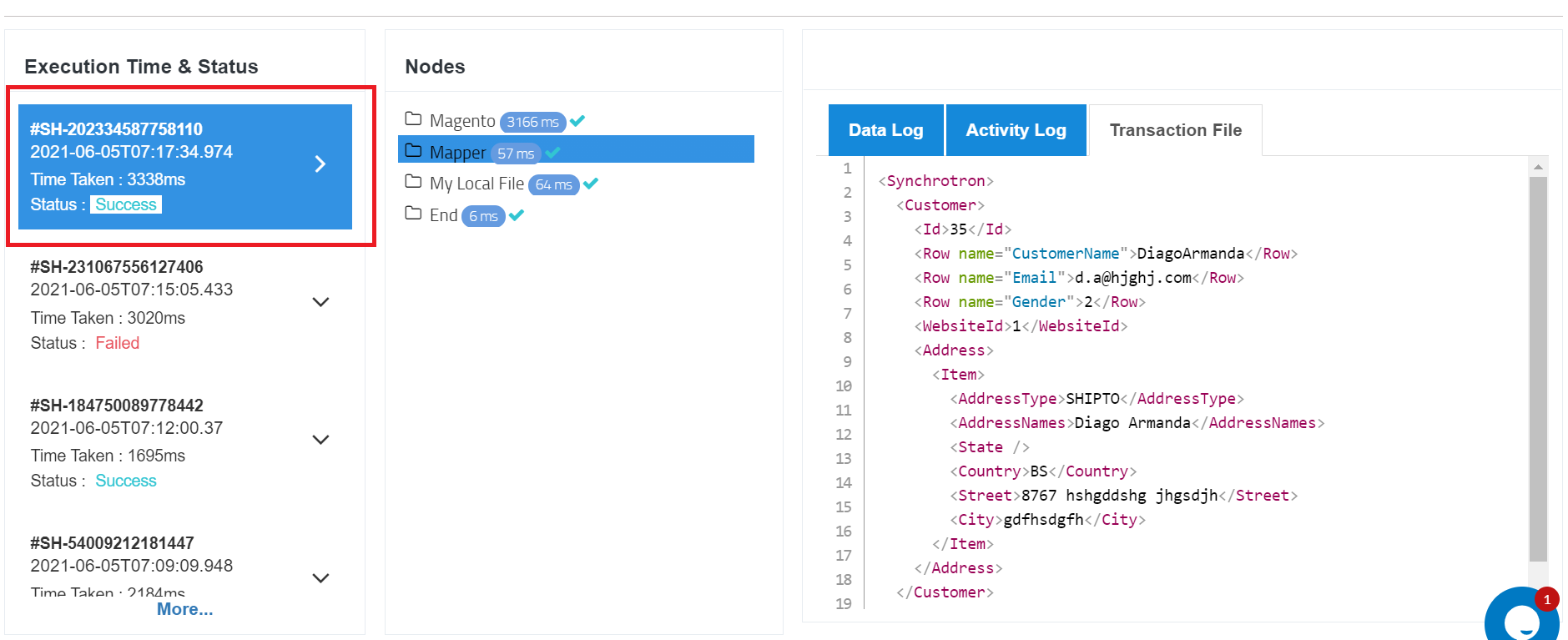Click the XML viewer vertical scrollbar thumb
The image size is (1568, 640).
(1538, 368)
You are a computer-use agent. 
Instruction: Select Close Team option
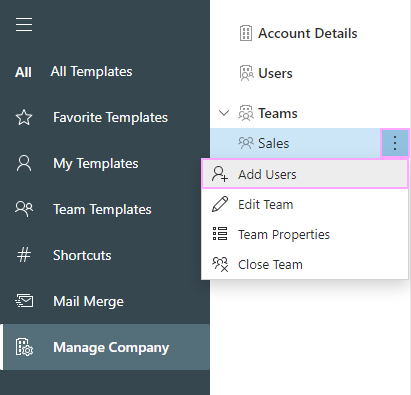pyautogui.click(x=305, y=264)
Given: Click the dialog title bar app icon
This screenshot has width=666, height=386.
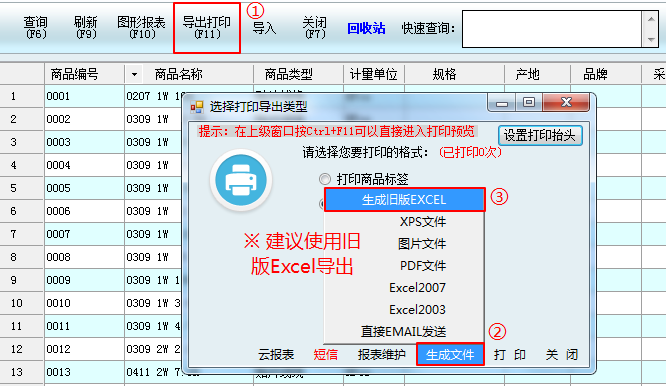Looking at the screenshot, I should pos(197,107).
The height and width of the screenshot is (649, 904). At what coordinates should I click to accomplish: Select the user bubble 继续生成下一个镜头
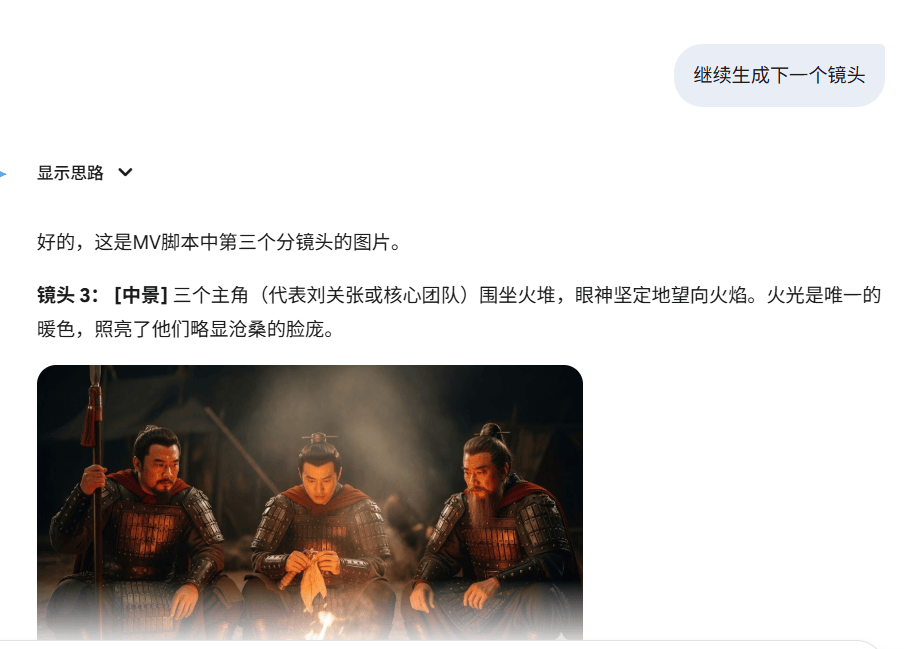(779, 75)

──────────────────────────────

## Your task
Starting at the line that holds "Instruction: Select Close Team option", reproduce each line through the last one of the listing, and nothing more; the pictures stay out.

## The answer
Instruction: Select Close Team option
pyautogui.click(x=305, y=264)
Given: Click the dialog title bar app icon
This screenshot has width=666, height=386.
Looking at the screenshot, I should pos(197,107).
The height and width of the screenshot is (649, 904). At what coordinates should I click to accomplish: Select the user bubble 继续生成下一个镜头
(779, 75)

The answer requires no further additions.